“Whoever first hurled an insult at his enemy instead of a spear was the founder of civilization” — Sigmund Freud
Insults are nothing new. From the 4th-century BC ding-dong between Demosthenes and Aeschines, to Shakespeare’s “You starveling, you elf-skin, you dried neat’s-tongue, you bull’s-pizzle, you stock-fish!”, to Noel Gallagher’s laceration of Robbie Williams as “the fat dancer from Take That”, incivility is as old as civilisation. We start calling each other names in the playground and, if the Leave voters I’ve encountered online are any guide, there’s no upper age limit for abuse.
But suddenly, it’s Ragnarök out there. Get involved in an online discussion about anything from topiary to the Tweenies and the chances are you’ll be set upon within minutes. Political “attack ads” were once frowned upon; now they’re the norm. There’s hardly been a single positive message in the UK general election campaign thus far; it’s just been smear after slur after slight. Most modern debates — usually online, but increasingly in real life — unfold with all the dignity and decorum of a stag do in a Reading Wetherspoons.
It’s all rather odd, because as I’m sure you already know, attacking a person in this way, instead of the substance of what they’re saying (or in the case of political debate, their policies), is a fallacy: a failure of reasoning that renders a claim invalid. In this case — the argumentum ad hominem fallacy — abuse is invalid because the truth of a person’s statement has nothing to do with their character, past behaviour or friends. Just because it’s Tony Blair saying, “Two plus two equals four”, that doesn’t mean the real answer is five. Much as it pains me to quote Margaret Thatcher, on this point, she had it right: “If they attack one personally, it means they have not a single political argument left.”
Civilisation is supposed to be advancing. We are devising ever better theories to explain the world, sending more kids to university, sharing more information, faster, than ever before. The use of logical fallacies should be declining, not increasing.
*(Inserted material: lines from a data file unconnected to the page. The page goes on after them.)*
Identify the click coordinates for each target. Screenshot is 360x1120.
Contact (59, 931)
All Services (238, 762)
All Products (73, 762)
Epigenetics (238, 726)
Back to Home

So why the recent explosion of invective? Some blame the global climate of fear since 9/11 and the ensuing jihadi atrocities. Some say it’s deindividuation: when we’re online, or part of a large group, we enjoy anonymity; our actions have fewer repercussions for us, either because we are untraceable, or we because we share responsibility with others. When we are at one remove from the consequences, our actions tend to be less inhibited.
Others point to the bubble effect, the fact that people tend to assort themselves into groups of like-minded people. If we spend too long in these echo chambers, hearing only what we want to hear, then we are likely to react more aggressively when someone attacks them.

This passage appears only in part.